▶ **Description of the task**
Set down all of the data that follows word for word, without the images.

▶ **Record excerpts**
——————
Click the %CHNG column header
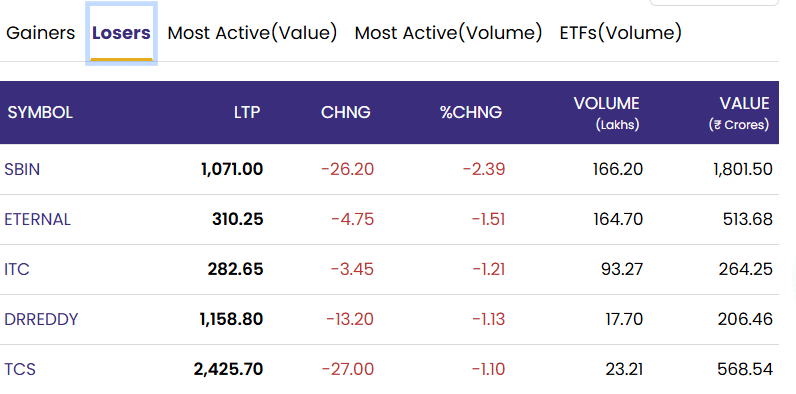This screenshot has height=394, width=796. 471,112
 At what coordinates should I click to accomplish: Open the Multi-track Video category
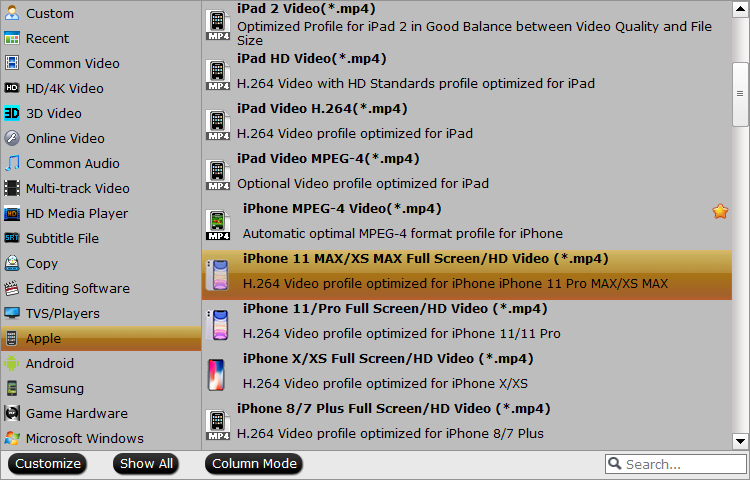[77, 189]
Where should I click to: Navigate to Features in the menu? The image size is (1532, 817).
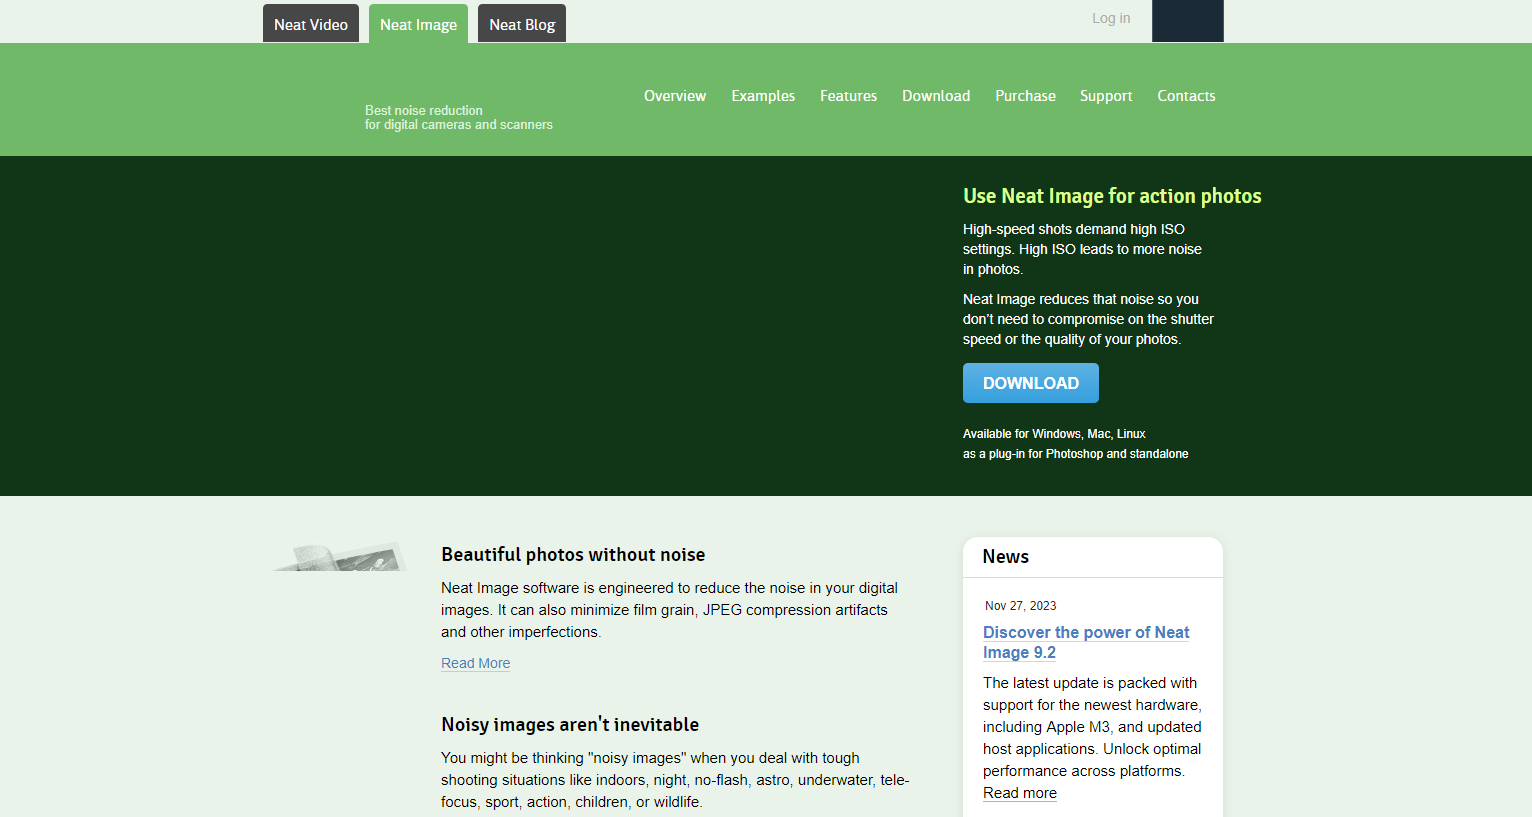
——————
▶ **Problem solution**
Click the %CHNG column header
This screenshot has height=394, width=796. 471,112
 At what coordinates should I click to accomplish: Open the Multi-track Video category
[77, 189]
Where should I click to: Navigate to Features in the menu? The image size is (1532, 817).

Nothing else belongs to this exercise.